Extracted text:
- - -
2

I'm developing a web application (django/gunicorn/nginx) that needs to be scaled out according to load. The app will be hosted on Linodes so I intend to use StackScripts (and maybe Puppet) to start up new instances of the web server, then stick them behind a NodeBalancer.

It looks as if Nagios and Munin will allow me to monitor load, get alerts when the server is under pressure, and view some pretty graphs. But will those applications also allow me to automate the deployment of a new Linode? It looks as if I should be able to write a Nagios event handler that launches the StackScript. But I'm not sure it's possible to create a check that can determine when to start new instance.

  • Is it possible to set up an alert that takes past measurements into account? My criteria will be based on how long a machine is under load, rather than an instantaneous reading. I'm not worried if the web server is close to max usage for one check but I may be if it stays that way for two or more.
  • Am I missing a piece? I'm thinking this is possible in a plugin that uses data already available to Nagios/Munin. But maybe I need to write a separate app or script that stores previous check values and does the comparisons.
  • Can anyone point me to an example of using Nagios to scale out an app? I've seen a few slideshows where people discuss scaling this way (usually on EC2) but no concrete examples.

Thanks.
- - -
Provided data:
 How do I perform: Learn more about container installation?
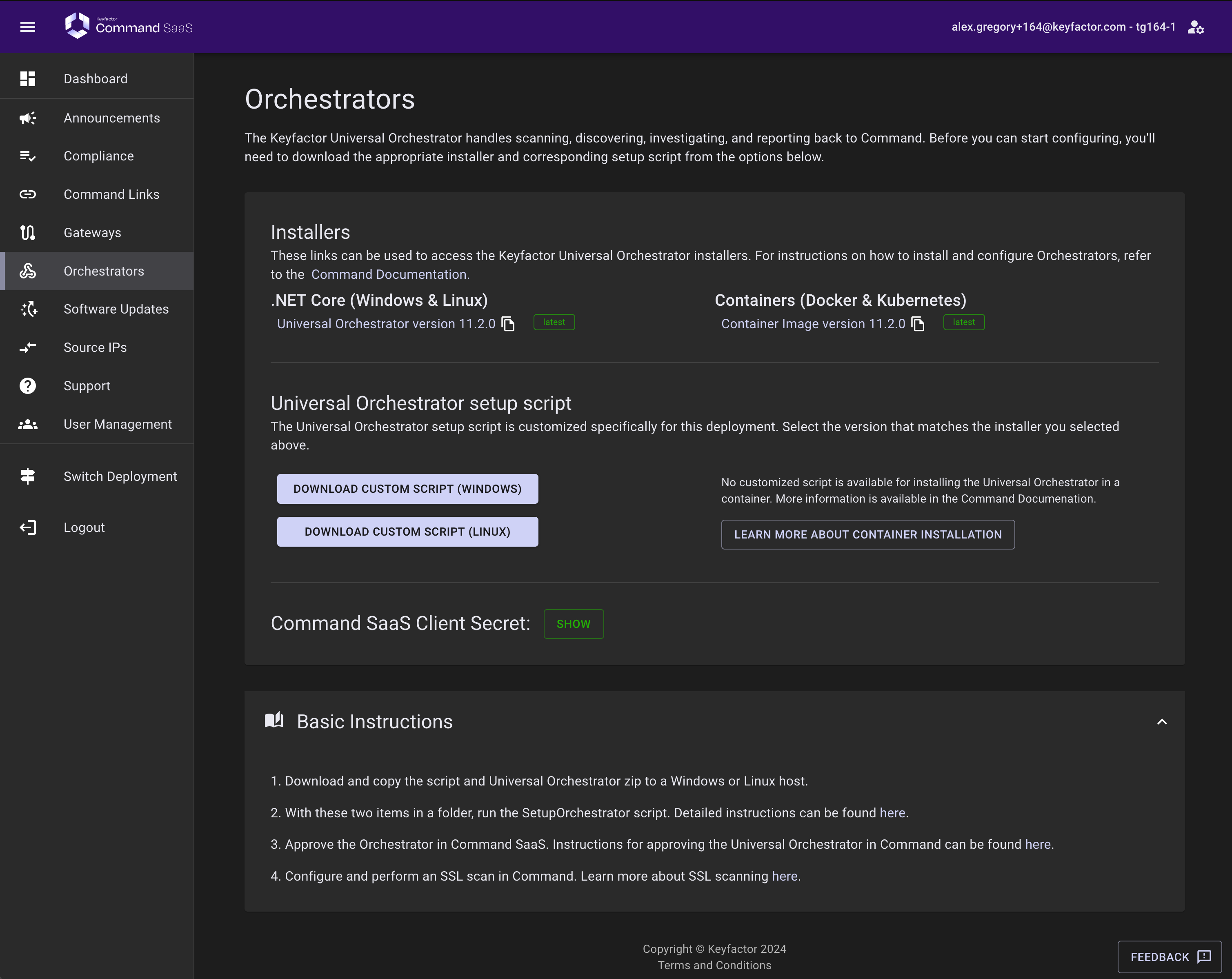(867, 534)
- - -
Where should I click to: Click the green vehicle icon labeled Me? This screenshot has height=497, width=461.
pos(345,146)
- - -
Given exercise: Check each statement against the text about scaling a web application with Nagios and answer yes or no, quoting the words of the text that decide it. (a) The application will be hosted on EC2. (b) The writer is not concerned if the web server nears maximum usage for a single check. (c) The writer has found concrete examples of scaling this way.

Solution:
(a) No: "The app will be hosted on Linodes"
(b) Yes: "I'm not worried if the web server is close to max usage for one check"
(c) No: "I've seen a few slideshows where people discuss scaling this way (usually on EC2) but no concrete examples."